── Quoted text

2015-facebook

 
When Hunter asked me to take a crack at the year-end review this year, it seemed a bit daunting as I started thinking about this year past. It was a tough year, a violent year. Only a week into 2015 we saw the targeted killing of cartoonists and journalists in Paris, in what turned out to be the first of many violent attacks by the forces of divisiveness. From Beirut to Paris, innocents were deliberately made targets, ordinary people going about their lives at cafés and concert halls. And where compassion was needed this year, it was often lacking, as refugees fleeing brutal civil war were too often turned back, met with racism and accused of being the very people they are trying to escape.

Political discussion has framed this past year as dominated by clashes of civilizations, subtextually advancing the idea that cooperation between different nations, faiths, and cultures is inherently impossible and the problem. And too often, the great challenge can be to find memes and shared evidence to the contrary. We are so immersed in the images and rhetoric of difference that it is easy to forget the overwhelming preponderance of our commonality.

Guns and borders took up too big a place in the chronicle of this year of human history, and freedom of expression found itself on the frontlines in this year of violence. On one hand we saw the targeted deliberate killings of both artists and fans of art, cartoonists and concertgoers. But as well, the fundamental human right to free expression has found itself increasingly violated in more structural senses, by people’s own governments that violate their sacred duty to protect the rights of their citizens. We live in a time of both extremist and structural violence. At the time of this writing, The Voice Project is running 28 campaigns for artists who are imprisoned by their governments on charges relating to their artistic work, for simply using their voices to speak out, and with many more facing formal charges, censorship or other forms of intimidation by their state and those in positions of power.

────
── Record excerpts

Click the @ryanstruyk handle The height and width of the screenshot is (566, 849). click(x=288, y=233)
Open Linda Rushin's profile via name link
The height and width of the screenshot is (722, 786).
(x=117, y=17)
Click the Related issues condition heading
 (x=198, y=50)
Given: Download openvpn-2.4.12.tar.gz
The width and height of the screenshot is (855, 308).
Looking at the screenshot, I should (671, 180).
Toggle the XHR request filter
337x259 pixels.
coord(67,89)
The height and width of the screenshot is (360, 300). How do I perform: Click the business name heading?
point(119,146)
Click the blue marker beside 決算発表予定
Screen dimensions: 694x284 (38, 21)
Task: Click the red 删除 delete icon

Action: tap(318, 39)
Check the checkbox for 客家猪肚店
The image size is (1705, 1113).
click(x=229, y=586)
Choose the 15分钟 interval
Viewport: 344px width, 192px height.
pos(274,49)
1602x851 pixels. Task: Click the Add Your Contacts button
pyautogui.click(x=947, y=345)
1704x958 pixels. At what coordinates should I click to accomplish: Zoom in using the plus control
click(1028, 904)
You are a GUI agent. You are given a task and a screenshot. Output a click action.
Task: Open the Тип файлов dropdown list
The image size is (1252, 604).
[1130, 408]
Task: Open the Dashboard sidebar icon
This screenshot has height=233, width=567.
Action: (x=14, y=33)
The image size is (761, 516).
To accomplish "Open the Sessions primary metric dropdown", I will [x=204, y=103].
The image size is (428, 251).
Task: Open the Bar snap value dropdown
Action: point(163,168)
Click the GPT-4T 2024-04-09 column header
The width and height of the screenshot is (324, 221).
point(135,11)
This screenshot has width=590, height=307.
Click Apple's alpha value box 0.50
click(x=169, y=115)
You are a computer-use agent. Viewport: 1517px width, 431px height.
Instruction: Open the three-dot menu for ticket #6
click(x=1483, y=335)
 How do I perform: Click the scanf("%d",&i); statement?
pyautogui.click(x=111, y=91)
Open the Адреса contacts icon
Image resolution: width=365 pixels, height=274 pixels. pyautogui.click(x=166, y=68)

────

Requests:
- A) In the year-end review, how many campaigns does The Voice Project say it is running for imprisoned artists?
- B) Pick up the year-end review on 2015 after its final sentence and write its continuation.

The responses:
- A) 28

- B)
So truthfully that’s some pretty dark stuff which I wasn’t looking forward to putting it down in print, especially around the holidays. But in researching on this, here is what saved me. It was looking through the actions taken by this community over the past year, I actually tried looking at them one by one; thousands of actions, taken by people from around the world on the behalf of complete strangers. Letters were written and signed by people from countries big and small, from all corners of the globe; from the United States to Russia, from Israel to Turkey, from El Salvador to Hong Kong, from Sri Lanka to the Canary Islands… thousands of actions from individuals from 57 different countries who took the time this year to write a letter, share a story, and lend their voice in compassion and support of someone else, a stranger who needed it. Trying to page through them one by one you find yourself facing the hard fact and the overwhelming reality that people care about each other.

And that’s what saves it for me…saves the looking back at 2015, the writing of this summary, the holidays, the work we’ve done, and the work we plan to do in the coming year.

I’m encouraged too by how many good outcomes we had this past year. In January, Wisconsin’s Fourth District Court of Appeals dismissed all of an estimated 400 cases brought against protesters who sang in the state capitol and were the subject of our Solidarity Wisconsin campaign. In February, the Malaysian cartoonist Zunar was released from jail and is free while he mounts his case against the charges he faces for using his pen to speak out. His newest book, full of political satire and commentary, was released in September without arrest or incident.

Malaysian Cartoonist Zunar, unbowed.

Malaysian Cartoonist Zunar, unbowed.

 
In Cuba, Tania Bruguera was released from detention and her passport returned, after being arrested for placing an open microphone in Havana’s Revolution Square and calling on Cubans to speak their mind. She was able to return to New York in August. To hear first hand from a safe and secure Tania how grateful she was for all the support she got from this community while detained was one of the highlights of our year. Likewise with the success of seeing Danilo Maldonado freed after 10 months in prison. Bruguera is currently a fellow at Yale and Maldonado has been spending time with his daughter.

Cuban American artist Tania Bruguera back in the United States following eight months of detention in Cuba.

Cuban American artist Tania Bruguera back in the United States following eight months of detention in Cuba.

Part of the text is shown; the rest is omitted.